## Supplied text
====

Euro Zone Inflation Hits New Record, Adding To Case For Big ECB Rate Hikes
Euro zone inflation rose to another record high in May, boosting government bond yields as markets saw the data as a challenge to the European Central Bank's view that gradual interest rate increases from July will be enough to tame fast price growth.
Inflation in the 19 countries sharing the euro accelerated to 8.1% in May from 7.4% in April, beating expectations for 7.7% as price growth continued to broaden, indicating that it is no longer just energy pulling up the headline figure.
"The inflation problem in the euro area is getting worse," said Commerzbank economist Christoph Weil. "Today's price data once again increase the pressure on the ECB to end its ultra-loose monetary policy."
Euro zone government bond yields rose, because the data boosted expectations that the ECB might accelerate its policy tightening path.

====

## Data records

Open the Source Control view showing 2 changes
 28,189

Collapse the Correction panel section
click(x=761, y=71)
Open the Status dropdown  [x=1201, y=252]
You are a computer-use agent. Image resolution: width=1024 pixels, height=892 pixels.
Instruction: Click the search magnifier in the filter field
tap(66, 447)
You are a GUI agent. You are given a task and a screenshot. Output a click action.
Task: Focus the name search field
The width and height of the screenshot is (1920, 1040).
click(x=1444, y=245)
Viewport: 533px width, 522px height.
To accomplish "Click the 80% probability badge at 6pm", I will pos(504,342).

====

## Tasks to perform
1. Using the article on euro zone inflation, say yes or no to each statement, and quote the words of the article that settle it.
(a) May inflation came in below what had been expected.
(b) Euro zone government bond yields went up after the data.
(c) The ECB's view involves interest rate increases starting in July.
2. List every percentage figure in the euro zone inflation article, and say what each one refers to.
The records were taken from a different source than the text.

## Answer list
1.
(a) No: "beating expectations for 7.7%"
(b) Yes: "Euro zone government bond yields rose"
(c) Yes: "gradual interest rate increases from July"

2.
- 8.1%: euro zone inflation in May
- 7.4%: euro zone inflation in April
- 7.7%: the expected inflation figure